The Foreign and Commonwealth Office (FCO) advise against all but essential travel to Liberia, except for those involved in the direct response to the Ebola outbreak, due to the narrow commercial options for flights and the impact of the outbreak on medical facilities.
An outbreak of Ebola virus has been confirmed in Sierra Leone, Guinea and Liberia. The World Health Organisation has declared the outbreak a ‘Public Health Emergency of International Concern.’
After 3 weeks without any cases, Liberia confirmed a new case on 20 March. The World Health Organisation considers a country to be free of Ebola after 42 consecutive days without any new cases. For further details about this outbreak of Ebola, see the World Health Organisation website.
Although separate treatment facilities have been set up to respond to the Ebola outbreak, general medical facilities throughout Liberia are unable to provide the same standard of healthcare as in the UK. Many medical facilities expect to be paid up-front for treatment.
If you travel to Liberia, you should stay in contact with your employer or host organisation about the support that they can provide to you while you’re in the country, and if you should wish to leave. If you travel to Liberia to help in the relief effort, you should make sure that you are contracted to a reputable organisation that is able to provide the support and risk assessments required. Restrictions on travel in the region may make it difficult to leave, particularly at short notice.
On 22 February the Liberian government announced that it was reopening its borders and lifting a curfew that was imposed in August 2014. There are enhanced screening measures for both inbound and outbound travellers at airports. Some commercial airlines have suspended flights. There may be delays at Liberia’s land border crossings due to enhanced screening measures.

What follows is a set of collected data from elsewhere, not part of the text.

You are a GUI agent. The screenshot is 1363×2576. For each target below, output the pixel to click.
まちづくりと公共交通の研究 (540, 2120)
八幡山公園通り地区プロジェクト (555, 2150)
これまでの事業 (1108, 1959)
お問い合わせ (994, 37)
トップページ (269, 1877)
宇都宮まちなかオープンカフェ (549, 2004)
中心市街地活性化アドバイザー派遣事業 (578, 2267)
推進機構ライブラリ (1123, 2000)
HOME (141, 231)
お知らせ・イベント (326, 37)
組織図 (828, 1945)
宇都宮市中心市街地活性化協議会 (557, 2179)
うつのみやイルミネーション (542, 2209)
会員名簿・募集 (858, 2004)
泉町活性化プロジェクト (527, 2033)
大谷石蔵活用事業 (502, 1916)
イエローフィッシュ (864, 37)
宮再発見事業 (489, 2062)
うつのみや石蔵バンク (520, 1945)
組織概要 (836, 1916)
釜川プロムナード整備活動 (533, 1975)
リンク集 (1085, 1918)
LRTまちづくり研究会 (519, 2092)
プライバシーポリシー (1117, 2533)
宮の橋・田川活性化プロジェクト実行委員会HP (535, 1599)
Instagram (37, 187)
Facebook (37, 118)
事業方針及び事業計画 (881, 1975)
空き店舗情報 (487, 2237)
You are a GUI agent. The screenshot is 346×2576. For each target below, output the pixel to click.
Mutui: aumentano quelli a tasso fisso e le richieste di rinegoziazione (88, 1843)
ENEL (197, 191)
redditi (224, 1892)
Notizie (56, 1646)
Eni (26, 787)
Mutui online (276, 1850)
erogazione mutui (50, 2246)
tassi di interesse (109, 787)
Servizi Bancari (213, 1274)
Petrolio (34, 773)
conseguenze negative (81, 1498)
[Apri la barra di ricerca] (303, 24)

There have been some violent incidents associated with the Ebola outbreak. You should avoid any demonstrations or large gatherings of people.
Although the chances of being infected remain low, there are measures you can take to prevent catching Ebola. You should follow the health advice issued by the National Travel Health Network and Centre.
If you’re travelling to the UK within 21 days of a visit to Liberia or any other Ebola-affected country, you should make yourself known to UK Passport Control to be screened. For further details about the screening process, see the Public Health England website.
If you’re concerned that you might have been exposed to, or showing symptoms of Ebola, you should seek immediate medical advice. If you’re in the UK call NHS on 111.
The small British Embassy in Monrovia can only offer limited consular assistance.
There is a low threat from terrorism. See Terrorism
Take out comprehensive travel and medical insurance before you travel.